*YOUR OBJECTIVE*
Print the data once more, exactly as supplied.

*Stored items*
##########

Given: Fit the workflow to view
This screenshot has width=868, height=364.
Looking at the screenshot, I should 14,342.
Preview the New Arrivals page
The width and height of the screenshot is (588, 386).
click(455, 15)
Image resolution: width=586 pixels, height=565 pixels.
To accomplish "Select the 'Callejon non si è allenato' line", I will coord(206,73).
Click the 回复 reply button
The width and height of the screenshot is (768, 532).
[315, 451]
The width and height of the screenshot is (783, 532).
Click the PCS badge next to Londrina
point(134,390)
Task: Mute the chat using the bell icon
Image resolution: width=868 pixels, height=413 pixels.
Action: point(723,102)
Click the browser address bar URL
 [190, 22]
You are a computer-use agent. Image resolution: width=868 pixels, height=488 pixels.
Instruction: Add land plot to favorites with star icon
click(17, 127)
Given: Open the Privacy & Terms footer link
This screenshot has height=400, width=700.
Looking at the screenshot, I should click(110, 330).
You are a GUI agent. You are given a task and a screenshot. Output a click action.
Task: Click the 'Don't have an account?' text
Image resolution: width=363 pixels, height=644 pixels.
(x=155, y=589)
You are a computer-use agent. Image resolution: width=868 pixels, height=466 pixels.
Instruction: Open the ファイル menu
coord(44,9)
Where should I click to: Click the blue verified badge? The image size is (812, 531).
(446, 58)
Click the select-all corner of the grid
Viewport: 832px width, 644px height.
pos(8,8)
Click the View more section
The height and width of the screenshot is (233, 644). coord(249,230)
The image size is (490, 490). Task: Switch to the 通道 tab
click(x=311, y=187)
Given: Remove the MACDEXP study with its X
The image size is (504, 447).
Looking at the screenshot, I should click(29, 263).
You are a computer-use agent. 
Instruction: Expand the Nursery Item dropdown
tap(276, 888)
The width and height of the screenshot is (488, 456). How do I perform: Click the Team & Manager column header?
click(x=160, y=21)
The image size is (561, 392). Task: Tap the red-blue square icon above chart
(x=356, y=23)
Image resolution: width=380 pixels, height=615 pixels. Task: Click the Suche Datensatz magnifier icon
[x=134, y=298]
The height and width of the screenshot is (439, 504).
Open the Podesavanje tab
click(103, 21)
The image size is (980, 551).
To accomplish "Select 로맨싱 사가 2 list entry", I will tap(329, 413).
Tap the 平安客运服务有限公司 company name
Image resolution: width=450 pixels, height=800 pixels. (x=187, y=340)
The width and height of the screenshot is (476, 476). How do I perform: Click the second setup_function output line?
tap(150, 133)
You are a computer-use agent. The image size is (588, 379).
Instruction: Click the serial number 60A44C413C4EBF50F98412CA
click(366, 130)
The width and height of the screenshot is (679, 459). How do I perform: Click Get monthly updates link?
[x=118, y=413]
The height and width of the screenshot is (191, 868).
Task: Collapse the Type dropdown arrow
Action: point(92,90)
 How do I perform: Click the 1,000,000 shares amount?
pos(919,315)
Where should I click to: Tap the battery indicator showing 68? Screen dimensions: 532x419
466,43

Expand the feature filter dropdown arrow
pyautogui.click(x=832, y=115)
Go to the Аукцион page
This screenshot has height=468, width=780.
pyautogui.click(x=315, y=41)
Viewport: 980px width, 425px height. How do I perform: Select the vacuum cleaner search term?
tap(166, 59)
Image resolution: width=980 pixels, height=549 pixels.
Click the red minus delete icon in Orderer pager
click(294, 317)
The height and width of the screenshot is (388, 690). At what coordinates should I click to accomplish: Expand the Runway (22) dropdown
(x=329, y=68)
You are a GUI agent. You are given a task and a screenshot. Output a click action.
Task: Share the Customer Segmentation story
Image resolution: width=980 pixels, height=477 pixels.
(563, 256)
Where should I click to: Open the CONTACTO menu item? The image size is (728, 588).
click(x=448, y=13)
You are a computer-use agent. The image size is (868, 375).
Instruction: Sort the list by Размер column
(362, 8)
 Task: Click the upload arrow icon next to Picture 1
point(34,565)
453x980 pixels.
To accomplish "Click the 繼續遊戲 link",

##########

*ANSWER FOR THE TASK*
Given: Fit the workflow to view
This screenshot has width=868, height=364.
Looking at the screenshot, I should 14,342.
Preview the New Arrivals page
The width and height of the screenshot is (588, 386).
click(455, 15)
Image resolution: width=586 pixels, height=565 pixels.
To accomplish "Select the 'Callejon non si è allenato' line", I will coord(206,73).
Click the 回复 reply button
The width and height of the screenshot is (768, 532).
[315, 451]
The width and height of the screenshot is (783, 532).
Click the PCS badge next to Londrina
point(134,390)
Task: Mute the chat using the bell icon
Image resolution: width=868 pixels, height=413 pixels.
Action: point(723,102)
Click the browser address bar URL
 [190, 22]
You are a computer-use agent. Image resolution: width=868 pixels, height=488 pixels.
Instruction: Add land plot to favorites with star icon
click(17, 127)
Given: Open the Privacy & Terms footer link
This screenshot has height=400, width=700.
Looking at the screenshot, I should click(110, 330).
You are a GUI agent. You are given a task and a screenshot. Output a click action.
Task: Click the 'Don't have an account?' text
Image resolution: width=363 pixels, height=644 pixels.
(x=155, y=589)
You are a computer-use agent. Image resolution: width=868 pixels, height=466 pixels.
Instruction: Open the ファイル menu
coord(44,9)
Where should I click to: Click the blue verified badge? The image size is (812, 531).
(446, 58)
Click the select-all corner of the grid
Viewport: 832px width, 644px height.
pos(8,8)
Click the View more section
The height and width of the screenshot is (233, 644). coord(249,230)
The image size is (490, 490). Task: Switch to the 通道 tab
click(x=311, y=187)
Given: Remove the MACDEXP study with its X
The image size is (504, 447).
Looking at the screenshot, I should click(29, 263).
You are a computer-use agent. 
Instruction: Expand the Nursery Item dropdown
tap(276, 888)
The width and height of the screenshot is (488, 456). How do I perform: Click the Team & Manager column header?
click(x=160, y=21)
The image size is (561, 392). Task: Tap the red-blue square icon above chart
(x=356, y=23)
Image resolution: width=380 pixels, height=615 pixels. Task: Click the Suche Datensatz magnifier icon
[x=134, y=298]
The height and width of the screenshot is (439, 504).
Open the Podesavanje tab
click(103, 21)
The image size is (980, 551).
To accomplish "Select 로맨싱 사가 2 list entry", I will tap(329, 413).
Tap the 平安客运服务有限公司 company name
Image resolution: width=450 pixels, height=800 pixels. (x=187, y=340)
The width and height of the screenshot is (476, 476). How do I perform: Click the second setup_function output line?
tap(150, 133)
You are a computer-use agent. The image size is (588, 379).
Instruction: Click the serial number 60A44C413C4EBF50F98412CA
click(366, 130)
The width and height of the screenshot is (679, 459). How do I perform: Click Get monthly updates link?
[x=118, y=413]
The height and width of the screenshot is (191, 868).
Task: Collapse the Type dropdown arrow
Action: point(92,90)
 How do I perform: Click the 1,000,000 shares amount?
pos(919,315)
Where should I click to: Tap the battery indicator showing 68? Screen dimensions: 532x419
466,43

Expand the feature filter dropdown arrow
pyautogui.click(x=832, y=115)
Go to the Аукцион page
This screenshot has height=468, width=780.
pyautogui.click(x=315, y=41)
Viewport: 980px width, 425px height. How do I perform: Select the vacuum cleaner search term?
tap(166, 59)
Image resolution: width=980 pixels, height=549 pixels.
Click the red minus delete icon in Orderer pager
click(294, 317)
The height and width of the screenshot is (388, 690). At what coordinates should I click to accomplish: Expand the Runway (22) dropdown
(x=329, y=68)
You are a GUI agent. You are given a task and a screenshot. Output a click action.
Task: Share the Customer Segmentation story
Image resolution: width=980 pixels, height=477 pixels.
(563, 256)
Where should I click to: Open the CONTACTO menu item? The image size is (728, 588).
click(x=448, y=13)
You are a computer-use agent. The image size is (868, 375).
Instruction: Sort the list by Размер column
(362, 8)
 Task: Click the upload arrow icon next to Picture 1
point(34,565)
453x980 pixels.
To accomplish "Click the 繼續遊戲 link",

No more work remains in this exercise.